Job scheduling and execution

The following new features affect LSF job scheduling and execution.

Plan-based scheduling and reservations

When enabled, LSF's plan-based scheduling makes allocation plans for jobs based on anticipated future cluster states. LSF reserves resources as needed in order to carry out its plan. This helps to avoid starvation of jobs with special resource requirements.

Plan-based scheduling and reservations addresses a number of issues with the older reservation features in LSF. For example:
  • It ensures that reserved resources can really be used by the reserving jobs
  • It has better job start-time prediction for reserving jobs, and thus better backfill decisions

Plan-based scheduling aims to replace legacy LSF reservation policies. When ALLOCATION_PLANNER is enabled in the lsb.params configuration file, then parameters related to the old reservation features (that is SLOT_RESERVE and RESOURCE_RESERVE in lsb.queues), are ignored with a warning.

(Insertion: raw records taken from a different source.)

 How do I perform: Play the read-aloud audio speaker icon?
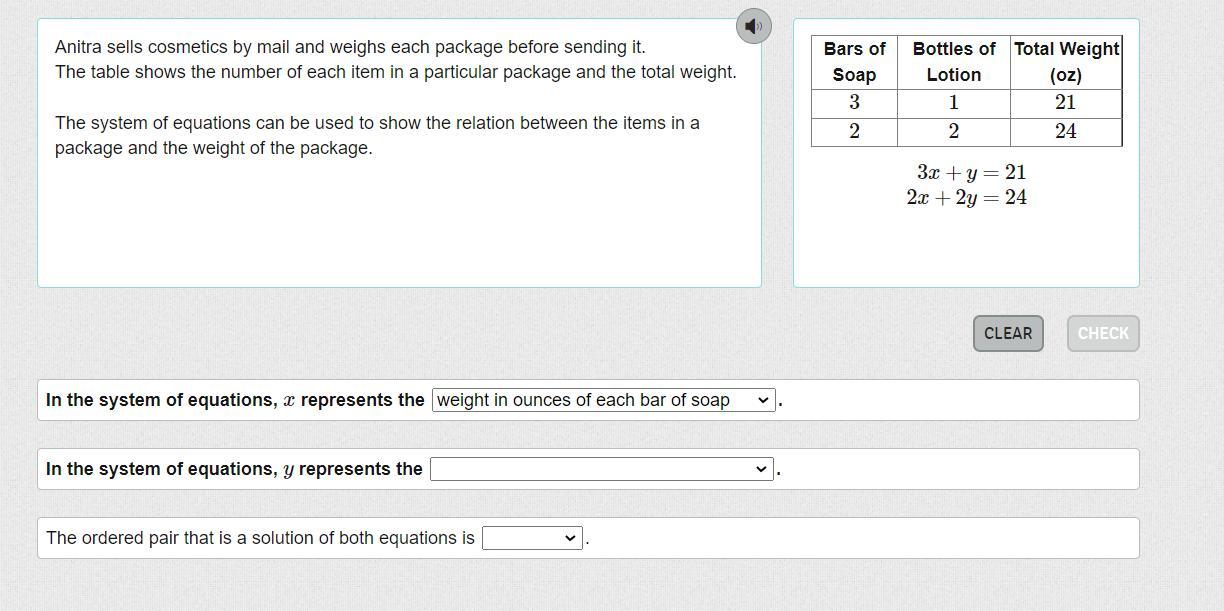tap(754, 26)
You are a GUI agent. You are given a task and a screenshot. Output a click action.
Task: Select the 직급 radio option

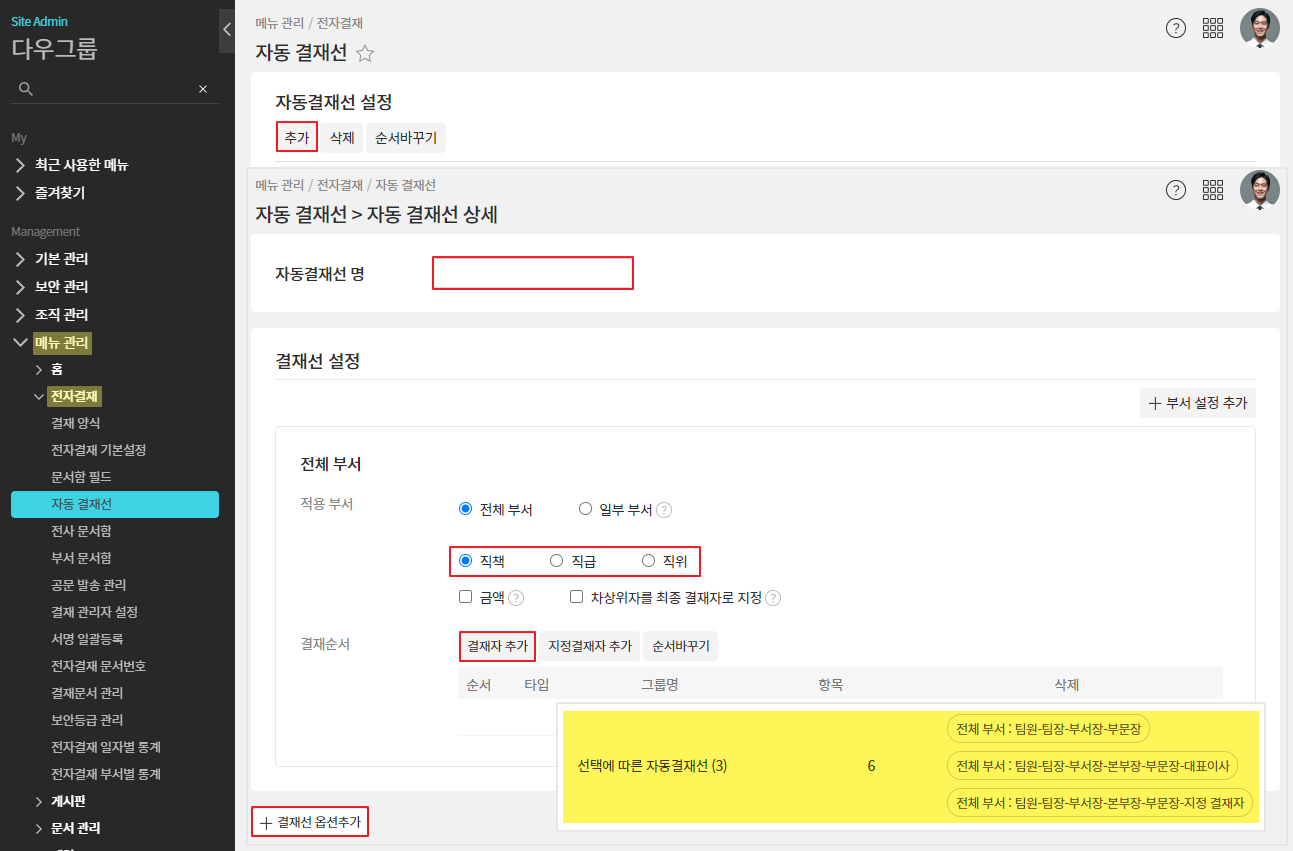(557, 561)
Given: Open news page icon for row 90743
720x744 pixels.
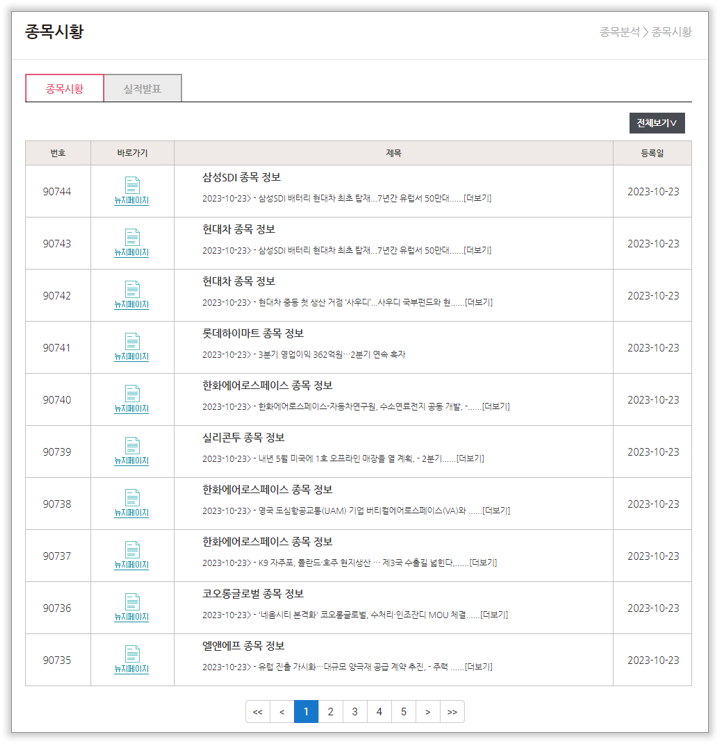Looking at the screenshot, I should pos(132,243).
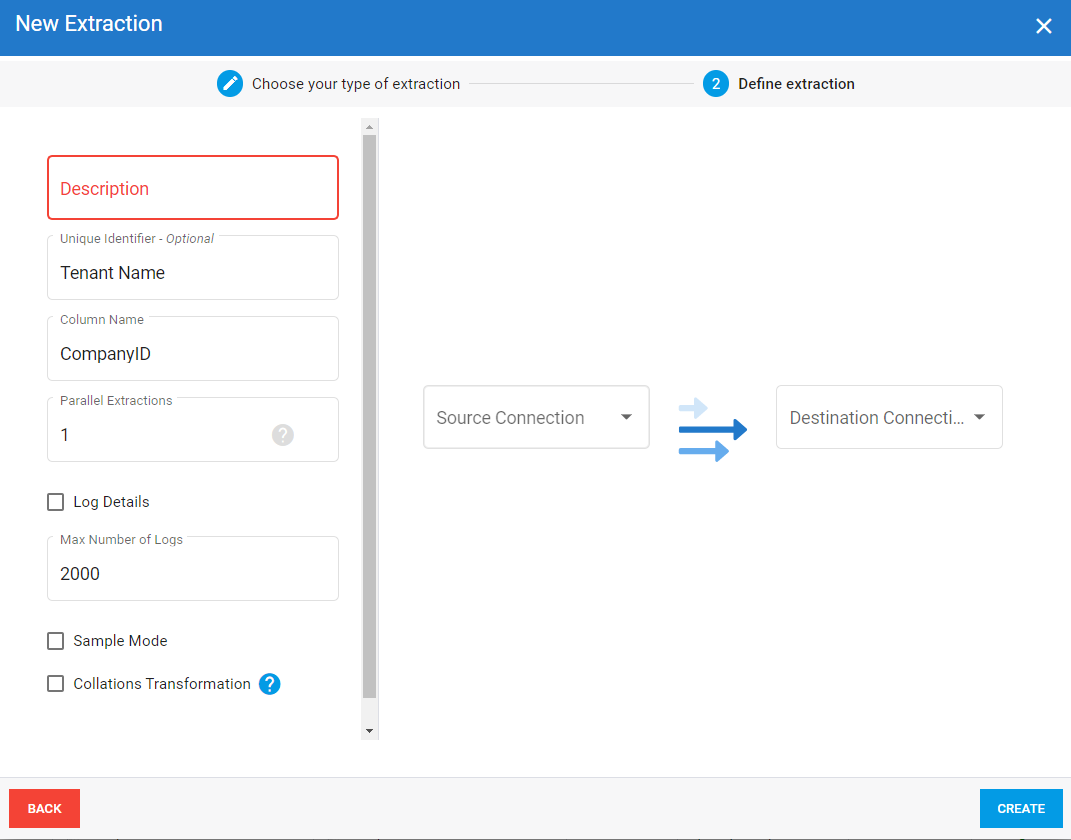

Automatically extend job run limits

You can now configure the LSF allocation planner to extend the run limit for jobs when the resources that are occupied by the job are not needed by other jobs in queues with the same or higher priority. The allocation planner looks at job plans to determine if there are any other jobs that require the current job's resources.

Enable extendable run limits for jobs submitted to a queue by specifying the EXTENDABLE_RUNLIMIT parameter in the lsb.queues file. Since the allocation planner decides whether the extend the run limit of jobs, you must also enable plan-based scheduling by enabling the ALLOCATION_PLANNER parameter in the lsb.params file.

Default epsub executable files

Similar to esub programs, LSF now allows you to define a default epsub program that runs even if you do not define mandatory epsub programs with the LSB_ESUB_METHOD parameter in the lsf.conf file. To define a default epsub program, create an executable file named epsub (with no application name in the file name) in the LSF_SERVERDIR directory.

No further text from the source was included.